As my Dad used to say, If their brains were dynamite, they wouldn't have enough to clean the wax out of their ears.
Never under estimate the power of stupid people in large groups.

Paul_H

Picturing that knucklehead wandering around town with a bike lock around his head,made me  :D right out loud.Then I thought,to him it was probably a badge of honour.To most of us,the shame,and humiliation would keep us out of sight for awhile(like a dog with a chicken tied round its neck) :-[  

Most certainly a Byrd Brain ???
Science isn't meant to be trusted it's to be tested

Ron Scott

Sierra Club Aspen Lawsuit Thrown Out of Court

A Federal District Court in Michigan recently handed forest wildlife and the Ruffed Grouse Society a major victory. On June 17th, the Court for the Western District of Michigan dismissed a lawsuit filed by the Sierra Club that called for a halt to the management of aspen habitats on National Forests in Michigan, Minnesota, and Wisconsin.
~Ron

BCCrouch

Unfortunately, the tree-hugging, socialist, eco-freaks of the Sierra Club will be back again and again until we have 1) more judges willing to take a stand against unthinking preservationism; 2) a public willing to deny the Sierra Club funds from donations and memberships until they wise up; and 3) laws that preempt such legal harassment.
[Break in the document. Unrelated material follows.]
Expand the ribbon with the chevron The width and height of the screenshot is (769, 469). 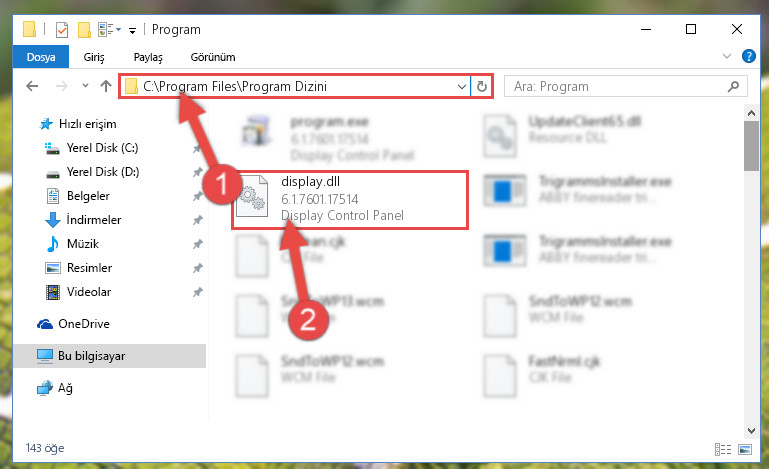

Ron Scott, you were in the USFS during its transformation from a proper resource agency to a preservationist plaything for the far left Greens, correct?  You saw things go to Hell in a handbasket, so what would it take to bring the USFS back in line with its proper mission of resource management?  My experience with the Huron-Manistee Friends of the Forest meetings while interning for MUCC convinced me that those bureaucrats had already made their plans and were simply going through the motions to satisfy the letter of the law.
On the plains of hesitation lay the blackened bones of countless millions who, at the dawn of their victory sat down to rest, and resting, died.

Ron Scott

To name a few:

Initiate some firm Congressional direction, management discipline to follow direction, and retention of experienced professionals.

Put management of the resources ahead of politics and personal agendas.

Restore accountability in practices and unit costs.

~Ron

Paul_H

Very well said Ron.The same,would work well in our neck of the woods.
Science isn't meant to be trusted it's to be tested

BCCrouch

Ron,

Might you know the last year one of our national forests in Michigan actually met their production goal?  I believe it was back in the 1980s, but don't quote me on that.
On the plains of hesitation lay the blackened bones of countless millions who, at the dawn of their victory sat down to rest, and resting, died.

Ron Scott

About 1986. I don't believe they even have production goals anymore. At least none that their management is accountable for like it use to be.

Production use to be a job performance item with budget accountability. I've been asking the Huron-Manistee National Forests for their Unit Costs since 1995. It still receives a deaf ear.

There is suppose to be a new accounting system one of these days. Taxpayers should be interested in knowing where their money is going and what it costs to do the National Forest management.

~Ron

BCCrouch

That's what I thought.  Gifford Pinchot must be rolling over in his grave about now!   >:(
On the plains of hesitation lay the blackened bones of countless millions who, at the dawn of their victory sat down to rest, and resting, died.